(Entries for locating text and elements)

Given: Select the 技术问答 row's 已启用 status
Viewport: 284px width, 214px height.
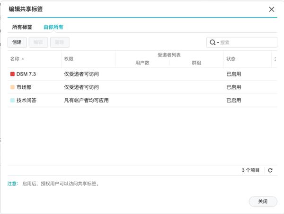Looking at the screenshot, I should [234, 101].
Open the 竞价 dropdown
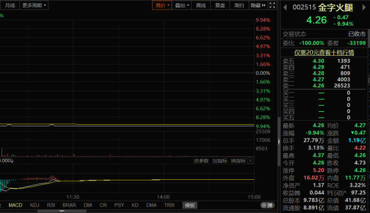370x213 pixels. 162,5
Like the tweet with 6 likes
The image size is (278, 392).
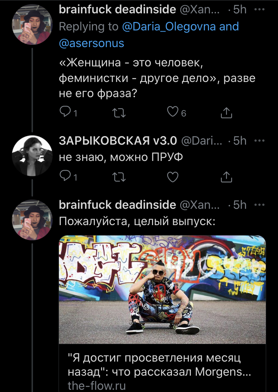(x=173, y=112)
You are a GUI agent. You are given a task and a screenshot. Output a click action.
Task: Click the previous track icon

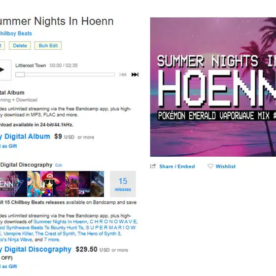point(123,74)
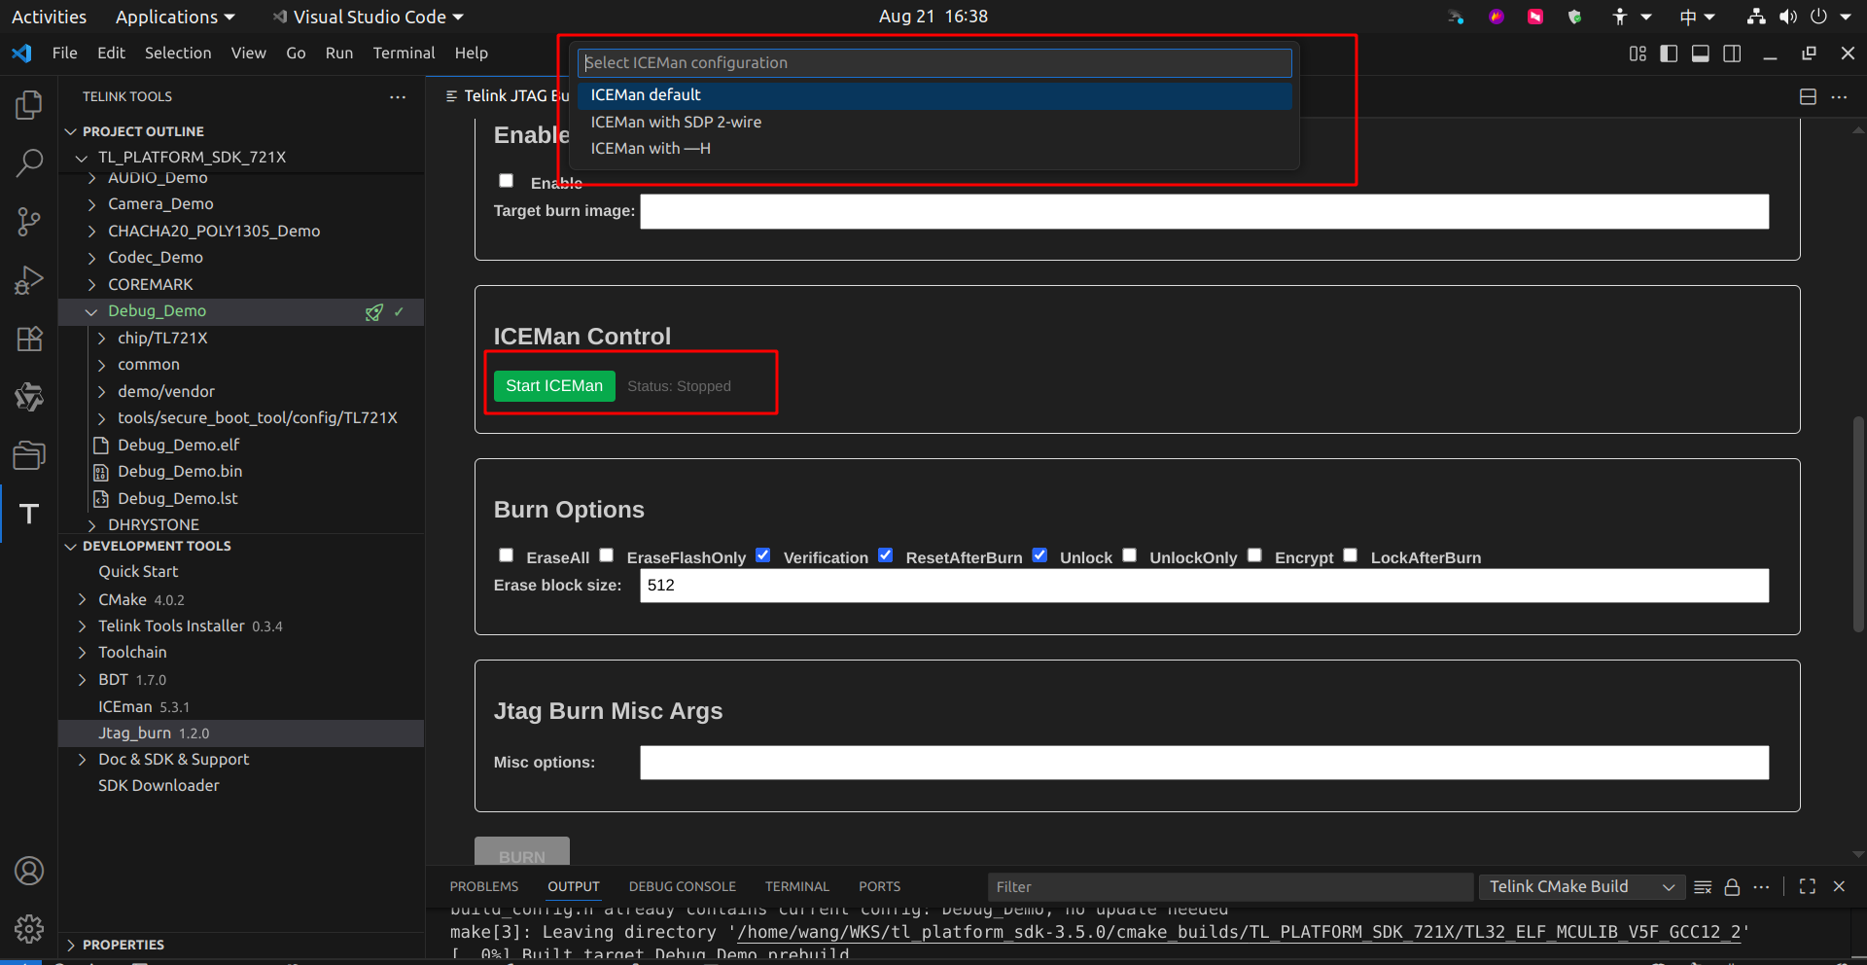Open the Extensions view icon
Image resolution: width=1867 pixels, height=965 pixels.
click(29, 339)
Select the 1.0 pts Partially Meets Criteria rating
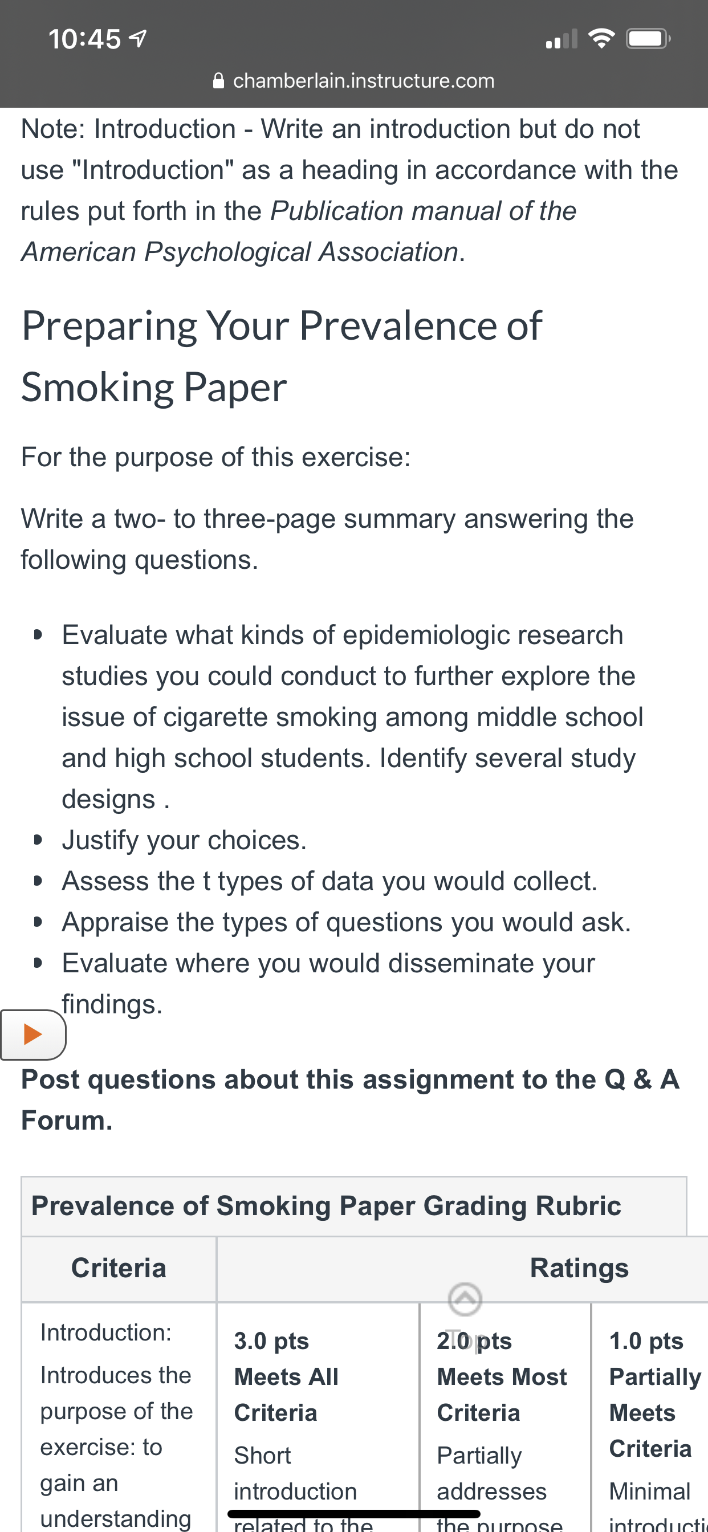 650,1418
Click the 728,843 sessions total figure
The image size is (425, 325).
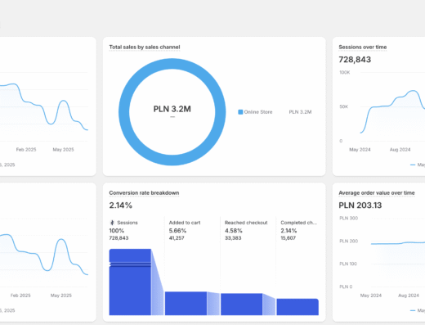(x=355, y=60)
==
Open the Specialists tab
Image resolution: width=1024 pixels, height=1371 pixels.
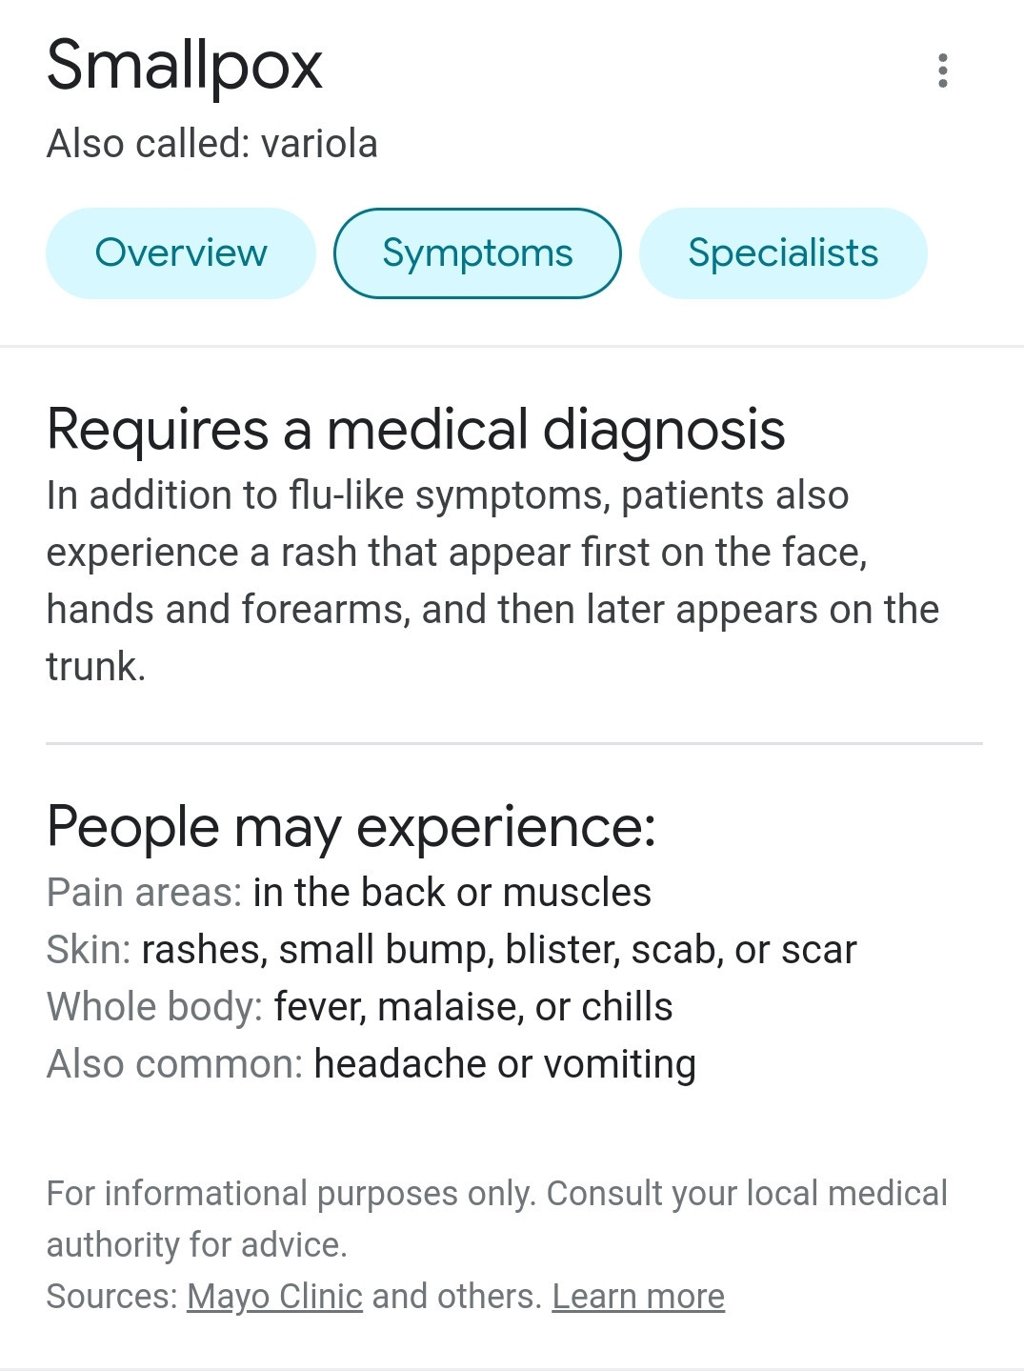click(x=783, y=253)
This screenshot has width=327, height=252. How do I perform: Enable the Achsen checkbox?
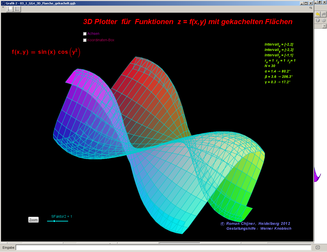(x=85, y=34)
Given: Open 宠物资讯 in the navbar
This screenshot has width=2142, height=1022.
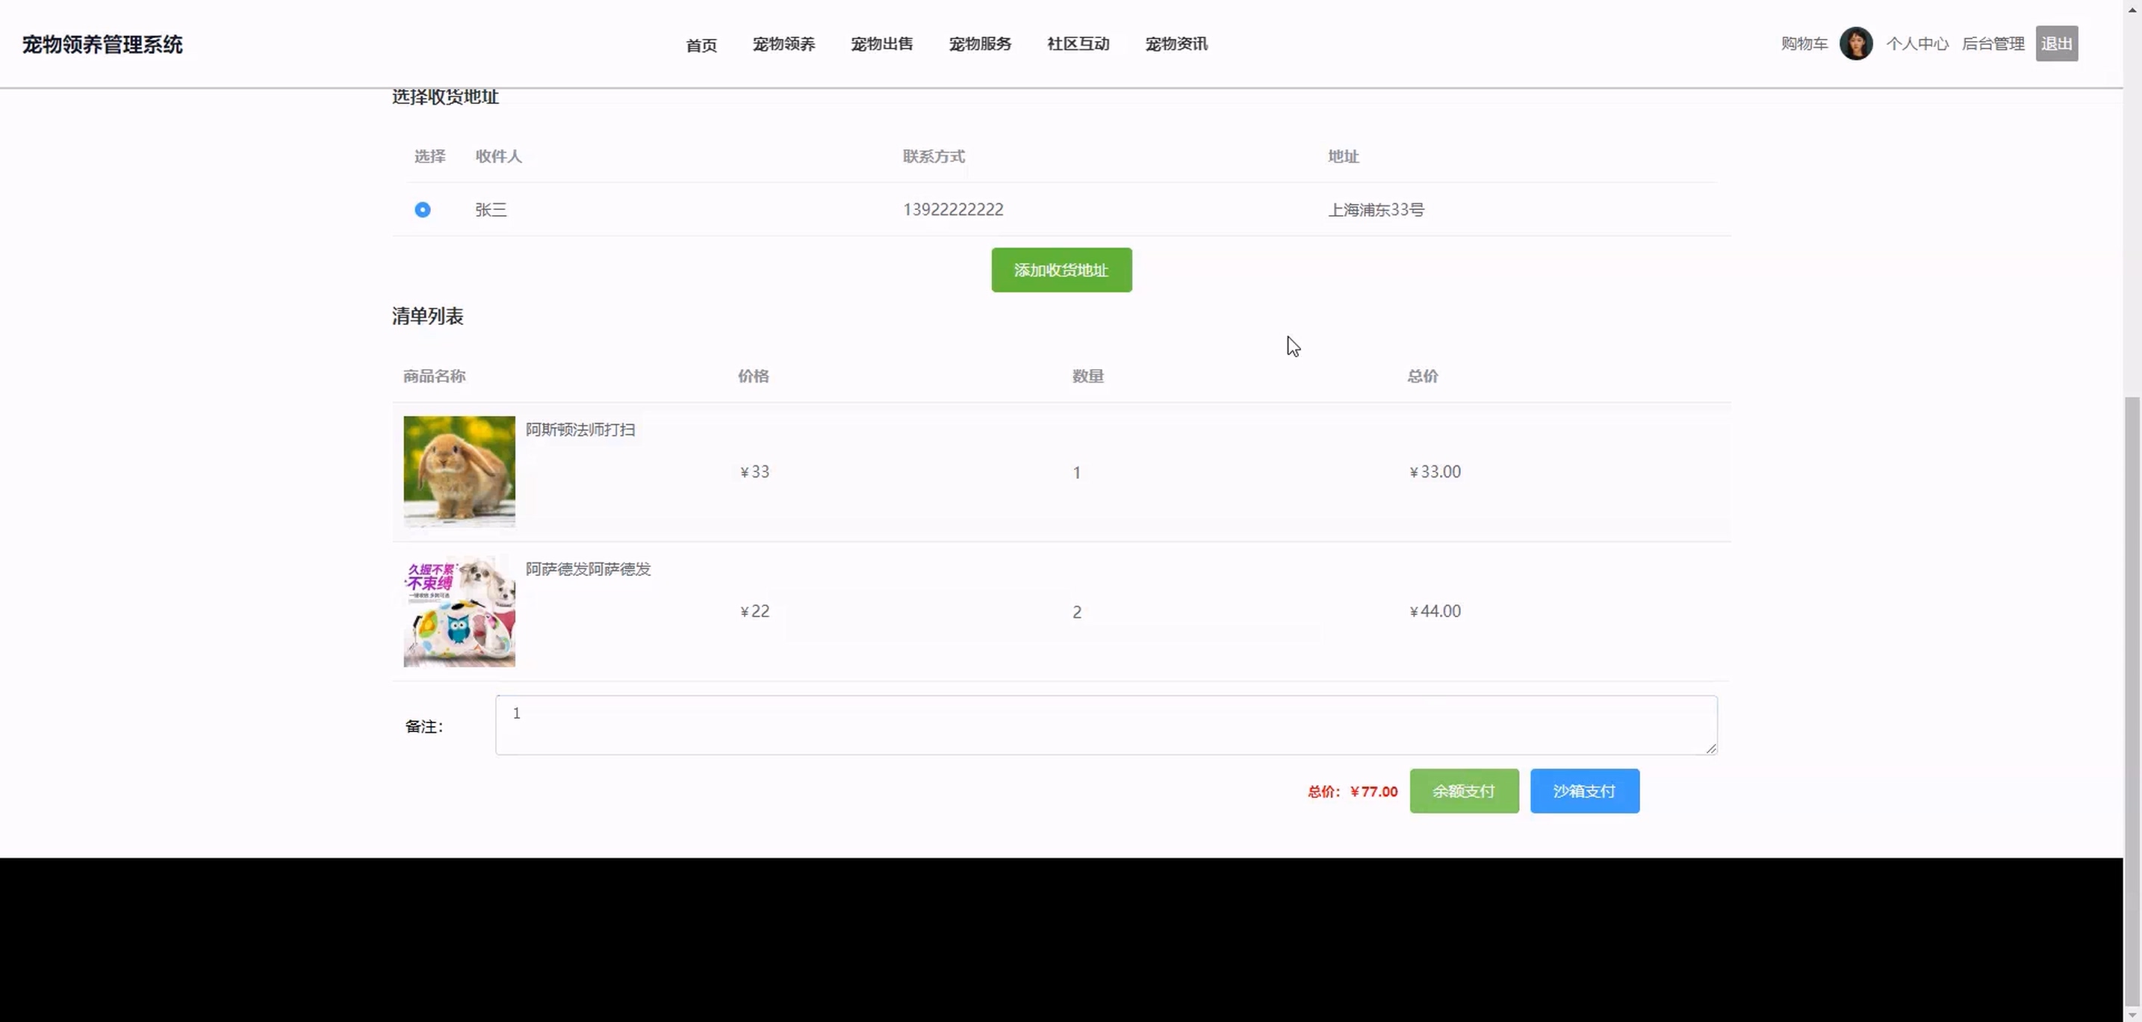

_What you should do_
Extract and repeat the data lines exactly, starting at the line that contains "Like the tweet with 6 likes" and ending at the line that contains "(x=355, y=60)", with both ends included. Leave the pictures out of the answer.

_Right answer_
Like the tweet with 6 likes
The image size is (278, 392).
(x=173, y=112)
You are a GUI agent. You are given a task and a screenshot. Output a click action.
Task: Click the previous track icon

point(123,74)
Open the Extensions view icon
Image resolution: width=1867 pixels, height=965 pixels.
click(29, 339)
Select the 1.0 pts Partially Meets Criteria rating
 650,1418
Click the 728,843 sessions total figure
The image size is (425, 325).
(x=355, y=60)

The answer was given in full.